Faced with a severe crisis, governments can slap on wage and price controls, freeze currency exchanges, impose rationing, raise trade barriers, default on their debts, nationalize whole industries, issue new currencies, allocate goods and services by fiat, and impose martial law to make sure the new economic rules are followed to the letter, if necessary, at gunpoint. Again, these aren’t theoretical possibilities; every one of them has actually been used by more than one government faced by a major economic crisis in the last century and a half.
That historical review is grounds for optimism, but confiscation of assets and enforcement at gunpoint are still not the most desirable outcomes. Better would be to have an alternative system in place and ready to implement before the boom drops.
The Better Mousetrap
North Dakota has established an effective alternative model that other states might do well to emulate. In 1919, the state legislature pulled its funds out of Wall Street banks and put them into the state’s own publicly-owned bank, establishing financial sovereignty for the state. The Bank of North Dakota has not only protected the state’s financial interests but has been a moneymaker for it ever since.
On a national level, when the Wall Street credit system fails, the government can turn to the innovative model devised by our colonial forebears and start issuing its own currency and credit—a power now usurped by private banks but written into the US Constitution as belonging to Congress.

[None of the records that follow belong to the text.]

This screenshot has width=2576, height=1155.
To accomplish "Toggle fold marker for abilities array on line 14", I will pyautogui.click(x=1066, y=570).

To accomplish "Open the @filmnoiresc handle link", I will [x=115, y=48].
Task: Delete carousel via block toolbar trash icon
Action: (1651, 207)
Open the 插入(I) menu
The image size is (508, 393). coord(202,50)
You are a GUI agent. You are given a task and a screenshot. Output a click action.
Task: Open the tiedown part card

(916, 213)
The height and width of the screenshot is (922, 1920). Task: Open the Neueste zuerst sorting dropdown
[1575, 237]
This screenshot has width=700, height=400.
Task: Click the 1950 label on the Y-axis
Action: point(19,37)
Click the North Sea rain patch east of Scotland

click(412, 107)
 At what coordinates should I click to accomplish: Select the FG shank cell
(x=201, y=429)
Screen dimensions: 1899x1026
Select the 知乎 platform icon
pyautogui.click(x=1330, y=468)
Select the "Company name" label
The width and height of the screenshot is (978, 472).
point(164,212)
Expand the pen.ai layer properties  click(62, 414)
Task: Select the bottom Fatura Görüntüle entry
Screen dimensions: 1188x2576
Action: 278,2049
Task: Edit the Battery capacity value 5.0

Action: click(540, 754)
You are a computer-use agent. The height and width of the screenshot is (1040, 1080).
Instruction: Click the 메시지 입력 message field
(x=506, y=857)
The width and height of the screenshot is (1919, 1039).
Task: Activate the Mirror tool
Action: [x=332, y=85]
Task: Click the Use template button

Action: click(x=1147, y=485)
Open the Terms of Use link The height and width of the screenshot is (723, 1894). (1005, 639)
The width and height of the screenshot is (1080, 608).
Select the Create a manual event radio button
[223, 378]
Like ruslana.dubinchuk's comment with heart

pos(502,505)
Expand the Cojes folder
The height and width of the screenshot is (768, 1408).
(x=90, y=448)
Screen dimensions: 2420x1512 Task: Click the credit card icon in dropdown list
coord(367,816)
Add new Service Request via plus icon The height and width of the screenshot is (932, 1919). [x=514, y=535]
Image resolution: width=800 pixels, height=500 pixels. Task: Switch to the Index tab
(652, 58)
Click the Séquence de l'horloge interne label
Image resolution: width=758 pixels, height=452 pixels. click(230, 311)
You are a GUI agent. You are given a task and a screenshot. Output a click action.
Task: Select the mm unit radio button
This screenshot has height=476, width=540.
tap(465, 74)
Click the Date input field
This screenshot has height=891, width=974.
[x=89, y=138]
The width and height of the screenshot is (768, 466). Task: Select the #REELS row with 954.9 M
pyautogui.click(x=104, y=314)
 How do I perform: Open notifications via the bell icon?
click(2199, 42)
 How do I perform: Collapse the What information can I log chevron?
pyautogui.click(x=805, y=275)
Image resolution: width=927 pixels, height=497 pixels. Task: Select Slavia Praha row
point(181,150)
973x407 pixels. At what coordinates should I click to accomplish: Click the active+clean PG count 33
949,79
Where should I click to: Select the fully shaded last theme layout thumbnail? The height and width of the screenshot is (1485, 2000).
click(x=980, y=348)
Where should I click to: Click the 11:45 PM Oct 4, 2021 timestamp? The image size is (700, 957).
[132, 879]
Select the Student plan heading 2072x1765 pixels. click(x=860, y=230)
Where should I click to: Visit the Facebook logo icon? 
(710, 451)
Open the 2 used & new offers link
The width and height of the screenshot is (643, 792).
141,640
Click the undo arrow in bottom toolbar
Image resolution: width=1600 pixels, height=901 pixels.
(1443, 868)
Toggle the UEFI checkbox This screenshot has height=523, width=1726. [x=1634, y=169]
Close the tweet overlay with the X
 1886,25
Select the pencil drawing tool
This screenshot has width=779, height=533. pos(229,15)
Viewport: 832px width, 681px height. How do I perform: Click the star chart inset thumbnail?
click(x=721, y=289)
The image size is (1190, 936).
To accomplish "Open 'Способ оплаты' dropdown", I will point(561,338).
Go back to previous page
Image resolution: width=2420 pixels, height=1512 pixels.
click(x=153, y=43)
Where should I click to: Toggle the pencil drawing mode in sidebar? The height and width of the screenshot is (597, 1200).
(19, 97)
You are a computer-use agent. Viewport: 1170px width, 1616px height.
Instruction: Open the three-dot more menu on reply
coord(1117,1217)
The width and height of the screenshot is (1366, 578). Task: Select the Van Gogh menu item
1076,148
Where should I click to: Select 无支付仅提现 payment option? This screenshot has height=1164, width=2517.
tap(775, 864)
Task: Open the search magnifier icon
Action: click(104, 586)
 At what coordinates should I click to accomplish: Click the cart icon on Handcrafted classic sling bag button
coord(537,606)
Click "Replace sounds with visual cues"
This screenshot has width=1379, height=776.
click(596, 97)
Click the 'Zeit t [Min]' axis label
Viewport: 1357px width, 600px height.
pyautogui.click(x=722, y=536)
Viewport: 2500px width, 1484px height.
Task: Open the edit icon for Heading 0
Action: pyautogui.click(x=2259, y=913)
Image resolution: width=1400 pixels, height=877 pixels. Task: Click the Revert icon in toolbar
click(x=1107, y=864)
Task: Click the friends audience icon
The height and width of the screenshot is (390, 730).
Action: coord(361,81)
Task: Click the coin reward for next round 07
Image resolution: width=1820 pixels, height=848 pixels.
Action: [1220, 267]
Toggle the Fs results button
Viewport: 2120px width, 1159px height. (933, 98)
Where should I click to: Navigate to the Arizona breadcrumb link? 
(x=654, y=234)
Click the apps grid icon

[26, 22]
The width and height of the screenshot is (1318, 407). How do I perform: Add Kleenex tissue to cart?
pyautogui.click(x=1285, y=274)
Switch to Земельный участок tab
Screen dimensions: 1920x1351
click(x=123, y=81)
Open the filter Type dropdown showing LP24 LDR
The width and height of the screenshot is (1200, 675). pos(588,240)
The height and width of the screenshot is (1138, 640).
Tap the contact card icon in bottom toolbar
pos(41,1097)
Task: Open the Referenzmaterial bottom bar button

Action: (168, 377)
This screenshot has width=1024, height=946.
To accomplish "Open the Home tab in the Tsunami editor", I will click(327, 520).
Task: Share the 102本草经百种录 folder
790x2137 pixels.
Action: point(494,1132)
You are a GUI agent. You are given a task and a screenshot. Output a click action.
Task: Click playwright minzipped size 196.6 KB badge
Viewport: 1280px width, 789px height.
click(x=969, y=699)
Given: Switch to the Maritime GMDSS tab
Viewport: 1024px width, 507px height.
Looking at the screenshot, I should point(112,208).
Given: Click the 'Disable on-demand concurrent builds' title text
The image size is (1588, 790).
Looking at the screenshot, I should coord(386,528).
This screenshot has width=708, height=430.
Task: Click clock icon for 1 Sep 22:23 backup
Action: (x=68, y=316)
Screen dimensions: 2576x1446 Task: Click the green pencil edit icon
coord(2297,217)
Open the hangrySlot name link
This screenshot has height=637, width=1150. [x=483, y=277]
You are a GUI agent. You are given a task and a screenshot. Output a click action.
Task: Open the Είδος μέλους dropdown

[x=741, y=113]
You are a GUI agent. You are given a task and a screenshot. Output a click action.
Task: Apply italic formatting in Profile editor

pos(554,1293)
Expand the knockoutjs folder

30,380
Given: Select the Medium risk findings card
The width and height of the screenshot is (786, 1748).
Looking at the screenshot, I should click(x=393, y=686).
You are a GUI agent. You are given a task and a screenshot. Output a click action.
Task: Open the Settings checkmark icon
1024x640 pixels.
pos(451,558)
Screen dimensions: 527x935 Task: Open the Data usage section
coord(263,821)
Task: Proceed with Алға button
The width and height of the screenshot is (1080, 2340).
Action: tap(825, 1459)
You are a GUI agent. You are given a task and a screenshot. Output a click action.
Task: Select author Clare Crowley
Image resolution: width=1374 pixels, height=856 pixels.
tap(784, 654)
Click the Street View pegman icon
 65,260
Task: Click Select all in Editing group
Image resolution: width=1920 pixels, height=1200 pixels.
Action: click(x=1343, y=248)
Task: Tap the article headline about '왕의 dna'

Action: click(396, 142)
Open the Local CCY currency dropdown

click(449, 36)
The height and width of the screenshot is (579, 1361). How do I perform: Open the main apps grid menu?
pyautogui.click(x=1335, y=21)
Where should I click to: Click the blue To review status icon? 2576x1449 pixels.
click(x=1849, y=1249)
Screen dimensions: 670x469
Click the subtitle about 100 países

The chief problem with the paper scrip of the colonial governments was the tendency to print and spend too much. The Pennsylvania colonists corrected that systemic flaw by establishing a publicly-owned bank, which lent money to farmers and tradespeople at interest. To get the funds into circulation to cover the interest, some extra scrip was printed and spent on government services. The money supply thus expanded and contracted naturally, not at the whim of government officials but in response to seasonal demands for credit. The interest returned to public coffers, to be spent on the common weal.
The result was a system of money and credit that was sustainable without taxes, price inflation or government debt – not to mention without credit default swaps, interest rate swaps, central bank manipulation, slicing and dicing of mortgages, rehypothecation in the repo market, and the assorted other fraudulent schemes underpinning our “systemically risky” banking system today.
Relief for Homeowners?
Will the BlackRock/PIMCO suit help homeowners? Not directly. But it will get some big guns on the scene, with the ability to do all sorts of discovery, and the staff to deal with the results.
Fraud is grounds for rescission, restitution and punitive damages. The homeowners may not have been parties to the pooling and servicing agreements governing the investor trusts, but if the whole business model is proven to be fraudulent, they could still make a case for damages.
In the end, however, it may be the titans themselves who take each other down, clearing the way for a new phoenix to rise from the ashes.